So the symbolic, physical, scenic places, I will say the space of each creation are very important to me. When I start working, alone in my head, one of the first questions I ask myself is: "What space do we find ourselves in?" I have always used canvases because it allowed me to have a more abstract and mobile space, which could at times meet external requirements and, at other times, requirements of interior space. With the thickness of the material and the help of the lights, one could easily pass from one universe to another. The problem is that over the years this instrument got a little exhausted and I felt that I might come across something I already knew and that, at the end of the day, my concern remained only in the color I was going to use. I'm exaggerating a bit... In addition, in my artistic evolution, began to present a requirement of lightness and transparency. When I met and spoke with Lee Yanor, I presented him with this requirement to have a décor closer to the invisible, a décor that was not really made of lights. I am still in a period where I need the trace of the flesh, the trace of gravity, but a gravity that is beginning to become lighter. As soon as we had this intuition, Pompeii, Herculaneum, the cities of Vesuvio arose in my mind, all this volcanic universe in which I was born.
R.B. : So, suddenly, you took Lee Yanor to Naples and that's where you made a load of images and films.
P.D.: We're on our way. We knew we were attracted to these places. What for? We didn't really know it. So we began to look, to walk in the city, in the ruins, and all of a sudden the magic was made: we completely abandoned this intellectual and rational work, forgotten what we were doing there and why; we were seized by the emotion of this memory which resurfaced after so many years of silence.
R.B. : So both photo images that are projected, films that are projected also I believe, on the bodies of the dancers. It is not only the whole scene that is invested as a medium of images but also the dancers' own body. Everything is mobile, everything moves.
The title of the show is Five Passages in the Shadows or Transparenze. The transparent aspect. I think you insist a lot on that transparency through the shadows.
P.D.: Yes, I just didn't want to give the term "shadow" a dark, infernal or deadly characteristic. I wanted to give the meaning of the impalpable, the sense of light, of something mysterious. So you can see the shadow in that sense. I wanted it to become brighter and more transparent when it resurfaced. Transparent in the sense that we have the opportunity to pierce these veils of memory and make them tell stories, our history ...
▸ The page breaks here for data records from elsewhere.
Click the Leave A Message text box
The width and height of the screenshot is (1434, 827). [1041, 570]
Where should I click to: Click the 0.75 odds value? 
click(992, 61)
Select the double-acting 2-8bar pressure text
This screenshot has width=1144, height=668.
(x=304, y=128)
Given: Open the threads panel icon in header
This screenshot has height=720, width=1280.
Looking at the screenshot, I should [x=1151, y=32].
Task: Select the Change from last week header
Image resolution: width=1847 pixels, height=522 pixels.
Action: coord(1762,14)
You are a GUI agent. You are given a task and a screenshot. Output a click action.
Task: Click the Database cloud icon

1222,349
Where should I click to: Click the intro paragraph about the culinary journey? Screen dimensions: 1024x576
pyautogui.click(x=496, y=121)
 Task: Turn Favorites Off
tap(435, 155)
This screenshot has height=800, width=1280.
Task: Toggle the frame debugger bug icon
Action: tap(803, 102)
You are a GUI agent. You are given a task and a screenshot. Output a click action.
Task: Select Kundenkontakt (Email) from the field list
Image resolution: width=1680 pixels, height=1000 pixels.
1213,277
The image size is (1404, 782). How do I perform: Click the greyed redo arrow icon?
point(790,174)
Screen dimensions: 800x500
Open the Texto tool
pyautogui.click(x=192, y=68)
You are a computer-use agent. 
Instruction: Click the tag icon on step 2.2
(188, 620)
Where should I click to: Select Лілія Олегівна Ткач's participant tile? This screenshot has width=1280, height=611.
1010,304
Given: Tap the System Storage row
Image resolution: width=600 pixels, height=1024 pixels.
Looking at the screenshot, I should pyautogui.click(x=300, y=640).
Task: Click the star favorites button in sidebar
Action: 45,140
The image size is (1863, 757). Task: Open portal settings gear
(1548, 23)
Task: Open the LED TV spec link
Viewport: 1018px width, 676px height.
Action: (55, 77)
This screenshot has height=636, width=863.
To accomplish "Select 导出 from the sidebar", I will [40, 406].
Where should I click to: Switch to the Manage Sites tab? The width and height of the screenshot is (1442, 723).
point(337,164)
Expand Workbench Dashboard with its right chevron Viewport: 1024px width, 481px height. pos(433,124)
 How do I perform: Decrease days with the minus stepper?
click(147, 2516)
R.B. : It is true that your shows are at first very carrier of images, paintings and therefore, they are often suspended in a kind of weightlessness. There are moments that float. So here, through the creation of Lee Yanor, do you get to a little more lightness, what you seem to be looking for, and how?
P.D.: I think there is a little more levity, I will say, perhaps, that there is more life. Life inevitably leads you to a movement, a sweetness. Life is something flexible, it's like water. Yes, I will say that there is something water in this show so necessarily sensuality, freedom. Of course, we always carry with us the memory of difficulty, suffering, weight, body weight. But I will say that little by little this body weight is starting to lighten. Even the joints: if they speak to us at a time of suffering, there is a distance, there is much more distance, they tell us about this gravity but they are light. They're starting to break free.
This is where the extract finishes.